Puan Maharani Bertemu Ketua Parlemen Serbia, Tegaskan RI Dukung Gencatan Senjata di Gaza
Ana Brnabic juga berterima kasih atas dukungan Indonesia untuk perdamaian di kawasan Balkan. Parlemen Serbia berharap bisa menjadi delegasi atau negara peninjau dalam ASEAN Inter-Parliamentary Assembly (AIPA) atau sidang/pertemuan parlemen negara-negara ASEAN.
Setelah pertemuan bilateral, Puan beserta Delegasi DPR diajak berkeliling ke Gedung Parlemen Serbia. Dari Gedung Parlemen, Puan berlanjut berkeliling Istana Serbia yang pernah dikunjungi Presiden Sukarno pada tahun 1961 saat Serbia masih menjadi bagian dari Yugoslavia.

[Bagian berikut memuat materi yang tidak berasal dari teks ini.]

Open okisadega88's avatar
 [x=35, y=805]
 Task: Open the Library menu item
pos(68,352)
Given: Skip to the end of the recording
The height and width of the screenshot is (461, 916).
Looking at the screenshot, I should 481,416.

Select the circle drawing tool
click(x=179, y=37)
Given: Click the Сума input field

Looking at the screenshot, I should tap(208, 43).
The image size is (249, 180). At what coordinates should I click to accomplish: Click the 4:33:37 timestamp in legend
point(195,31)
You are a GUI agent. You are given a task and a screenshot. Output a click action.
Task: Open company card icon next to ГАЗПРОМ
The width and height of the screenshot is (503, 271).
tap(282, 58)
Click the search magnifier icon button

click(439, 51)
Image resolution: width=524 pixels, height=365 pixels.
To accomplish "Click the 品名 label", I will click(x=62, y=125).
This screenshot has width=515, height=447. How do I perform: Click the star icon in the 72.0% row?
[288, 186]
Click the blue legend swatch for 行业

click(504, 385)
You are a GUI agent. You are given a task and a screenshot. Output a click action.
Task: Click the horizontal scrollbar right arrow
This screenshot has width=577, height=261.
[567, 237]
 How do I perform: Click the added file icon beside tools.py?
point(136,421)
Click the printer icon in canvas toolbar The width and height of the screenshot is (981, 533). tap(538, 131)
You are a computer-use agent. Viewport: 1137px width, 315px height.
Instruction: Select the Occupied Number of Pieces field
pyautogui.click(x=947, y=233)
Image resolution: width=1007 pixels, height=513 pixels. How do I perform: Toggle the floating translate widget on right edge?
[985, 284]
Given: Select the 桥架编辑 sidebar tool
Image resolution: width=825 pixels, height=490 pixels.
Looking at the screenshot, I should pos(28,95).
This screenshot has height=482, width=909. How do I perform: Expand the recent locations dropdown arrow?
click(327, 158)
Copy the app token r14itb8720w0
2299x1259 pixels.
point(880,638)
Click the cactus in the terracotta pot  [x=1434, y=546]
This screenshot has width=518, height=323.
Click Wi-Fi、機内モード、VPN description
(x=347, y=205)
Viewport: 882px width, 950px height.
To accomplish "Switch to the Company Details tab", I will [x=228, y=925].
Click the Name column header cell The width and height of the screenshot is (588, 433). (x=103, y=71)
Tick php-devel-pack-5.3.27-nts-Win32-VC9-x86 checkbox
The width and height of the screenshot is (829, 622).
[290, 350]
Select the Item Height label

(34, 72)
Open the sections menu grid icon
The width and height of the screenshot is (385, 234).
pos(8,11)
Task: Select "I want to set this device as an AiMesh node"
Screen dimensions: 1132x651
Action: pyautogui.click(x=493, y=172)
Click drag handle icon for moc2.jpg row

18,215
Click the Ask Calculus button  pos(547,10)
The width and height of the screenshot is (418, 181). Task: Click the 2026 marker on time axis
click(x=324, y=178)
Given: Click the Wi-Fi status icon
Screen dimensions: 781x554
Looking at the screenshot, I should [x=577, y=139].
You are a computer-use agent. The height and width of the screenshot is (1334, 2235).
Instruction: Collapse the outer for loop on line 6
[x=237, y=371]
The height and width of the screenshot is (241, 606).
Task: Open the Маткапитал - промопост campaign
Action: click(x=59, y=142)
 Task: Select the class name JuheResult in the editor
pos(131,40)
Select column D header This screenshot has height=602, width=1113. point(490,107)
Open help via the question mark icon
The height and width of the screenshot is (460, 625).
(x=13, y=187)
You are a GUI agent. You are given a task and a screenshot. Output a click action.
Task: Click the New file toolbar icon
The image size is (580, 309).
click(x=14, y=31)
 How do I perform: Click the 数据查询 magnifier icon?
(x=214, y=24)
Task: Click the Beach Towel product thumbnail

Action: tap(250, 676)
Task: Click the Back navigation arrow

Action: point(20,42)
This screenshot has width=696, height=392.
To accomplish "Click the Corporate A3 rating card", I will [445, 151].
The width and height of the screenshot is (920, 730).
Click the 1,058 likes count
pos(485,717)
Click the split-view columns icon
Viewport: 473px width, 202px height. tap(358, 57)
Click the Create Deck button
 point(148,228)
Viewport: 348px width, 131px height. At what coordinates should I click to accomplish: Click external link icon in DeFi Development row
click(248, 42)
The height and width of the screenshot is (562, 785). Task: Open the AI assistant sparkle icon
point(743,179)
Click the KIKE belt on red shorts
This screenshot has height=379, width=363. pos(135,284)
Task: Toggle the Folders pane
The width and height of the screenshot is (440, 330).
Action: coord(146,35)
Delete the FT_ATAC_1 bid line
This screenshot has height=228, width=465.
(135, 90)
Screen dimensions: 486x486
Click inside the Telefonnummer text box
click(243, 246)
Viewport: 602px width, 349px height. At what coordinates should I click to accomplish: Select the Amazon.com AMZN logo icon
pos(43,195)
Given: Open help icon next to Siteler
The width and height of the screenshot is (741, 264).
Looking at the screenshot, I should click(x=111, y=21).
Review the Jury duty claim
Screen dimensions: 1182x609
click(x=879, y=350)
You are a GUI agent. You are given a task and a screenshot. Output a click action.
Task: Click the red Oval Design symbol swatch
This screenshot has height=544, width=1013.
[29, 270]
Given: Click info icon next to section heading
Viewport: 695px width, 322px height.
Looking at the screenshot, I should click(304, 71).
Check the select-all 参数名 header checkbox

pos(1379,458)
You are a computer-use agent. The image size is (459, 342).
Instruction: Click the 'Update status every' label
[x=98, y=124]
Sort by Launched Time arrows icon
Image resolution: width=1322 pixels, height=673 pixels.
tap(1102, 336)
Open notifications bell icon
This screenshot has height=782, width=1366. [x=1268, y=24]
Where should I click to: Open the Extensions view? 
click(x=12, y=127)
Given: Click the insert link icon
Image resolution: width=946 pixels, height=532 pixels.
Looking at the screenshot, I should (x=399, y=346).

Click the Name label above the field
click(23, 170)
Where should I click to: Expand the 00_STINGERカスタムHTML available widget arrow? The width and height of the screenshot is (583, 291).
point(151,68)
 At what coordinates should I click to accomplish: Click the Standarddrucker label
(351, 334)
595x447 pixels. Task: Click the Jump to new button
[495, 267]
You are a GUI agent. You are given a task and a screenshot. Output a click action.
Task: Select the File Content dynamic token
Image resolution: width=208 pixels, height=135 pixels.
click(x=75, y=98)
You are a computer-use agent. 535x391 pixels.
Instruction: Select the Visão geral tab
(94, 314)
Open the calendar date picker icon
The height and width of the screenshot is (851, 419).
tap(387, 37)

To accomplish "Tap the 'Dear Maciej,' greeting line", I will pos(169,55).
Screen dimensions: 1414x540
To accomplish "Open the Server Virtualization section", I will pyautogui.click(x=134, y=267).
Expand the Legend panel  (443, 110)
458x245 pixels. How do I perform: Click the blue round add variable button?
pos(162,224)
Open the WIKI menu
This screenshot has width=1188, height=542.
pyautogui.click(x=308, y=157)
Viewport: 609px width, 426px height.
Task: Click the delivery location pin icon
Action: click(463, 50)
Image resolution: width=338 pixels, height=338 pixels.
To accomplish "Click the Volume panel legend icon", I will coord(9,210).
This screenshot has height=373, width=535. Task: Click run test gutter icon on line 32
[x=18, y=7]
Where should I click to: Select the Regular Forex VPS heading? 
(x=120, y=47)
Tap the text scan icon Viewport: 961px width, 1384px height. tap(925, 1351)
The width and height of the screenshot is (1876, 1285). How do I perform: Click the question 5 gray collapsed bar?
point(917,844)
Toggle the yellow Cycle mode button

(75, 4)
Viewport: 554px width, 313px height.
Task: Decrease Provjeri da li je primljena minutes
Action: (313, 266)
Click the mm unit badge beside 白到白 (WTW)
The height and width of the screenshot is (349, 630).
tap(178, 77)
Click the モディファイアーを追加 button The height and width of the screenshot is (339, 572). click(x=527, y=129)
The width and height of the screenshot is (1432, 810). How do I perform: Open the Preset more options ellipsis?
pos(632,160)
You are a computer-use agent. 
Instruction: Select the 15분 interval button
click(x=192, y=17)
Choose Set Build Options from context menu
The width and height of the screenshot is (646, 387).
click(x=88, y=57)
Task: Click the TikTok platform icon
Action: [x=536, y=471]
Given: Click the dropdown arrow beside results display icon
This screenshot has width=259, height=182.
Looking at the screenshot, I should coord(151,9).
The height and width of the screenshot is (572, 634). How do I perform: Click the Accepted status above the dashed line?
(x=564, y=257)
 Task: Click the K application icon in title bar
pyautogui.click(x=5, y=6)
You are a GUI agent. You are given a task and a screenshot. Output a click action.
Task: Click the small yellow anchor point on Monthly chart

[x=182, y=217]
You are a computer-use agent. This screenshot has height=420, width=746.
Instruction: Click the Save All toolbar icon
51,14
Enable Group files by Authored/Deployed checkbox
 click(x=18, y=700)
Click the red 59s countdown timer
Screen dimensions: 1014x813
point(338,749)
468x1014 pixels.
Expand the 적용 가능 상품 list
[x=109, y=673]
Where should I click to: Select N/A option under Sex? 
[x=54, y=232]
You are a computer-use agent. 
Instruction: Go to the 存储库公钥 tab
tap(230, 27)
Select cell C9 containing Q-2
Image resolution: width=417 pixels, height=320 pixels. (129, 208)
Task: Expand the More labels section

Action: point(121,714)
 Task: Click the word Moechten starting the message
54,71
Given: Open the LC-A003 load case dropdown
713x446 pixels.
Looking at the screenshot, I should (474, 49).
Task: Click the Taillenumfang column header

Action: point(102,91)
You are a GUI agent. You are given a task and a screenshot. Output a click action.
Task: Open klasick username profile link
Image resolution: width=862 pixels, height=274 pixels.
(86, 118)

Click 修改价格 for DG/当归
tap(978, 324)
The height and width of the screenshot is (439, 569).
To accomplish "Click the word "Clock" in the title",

Puan pun diperlihatkan surat korespendensi yang dituliskan Presiden pertama RI Sukarno dengan Presiden Republik Federal Sosialis Yugoslavia Josip Broz Tito. Surat-surat tersebut merupakan tulisan tangan kedua presiden yang saling bersahabat itu.
Selain saling bertanya kabar, surat-surat itu berisi diskusi kedua pemimpin negara tentang berbagai hal. Berdasarkan informasi, terdapat 1.200 surat Sukarno ke Tito yang memuat banyak komunikasi pribadi dan tema kenegaraan.
Indonesia dan Serbia (sebelumnya Yugoslavia) diketahui merupakan 2 dari 5 negara pendiri Gerakan Non Blok (GNB) yang diawali melalui Konferensi Asia-Afrika (KAA) di Bandung pada tahun 1955. Puan menceritakan, Sukarno telah berkunjung ke Belgrade sebanyak 6 kali dan selalu mendapat sambutan meriah.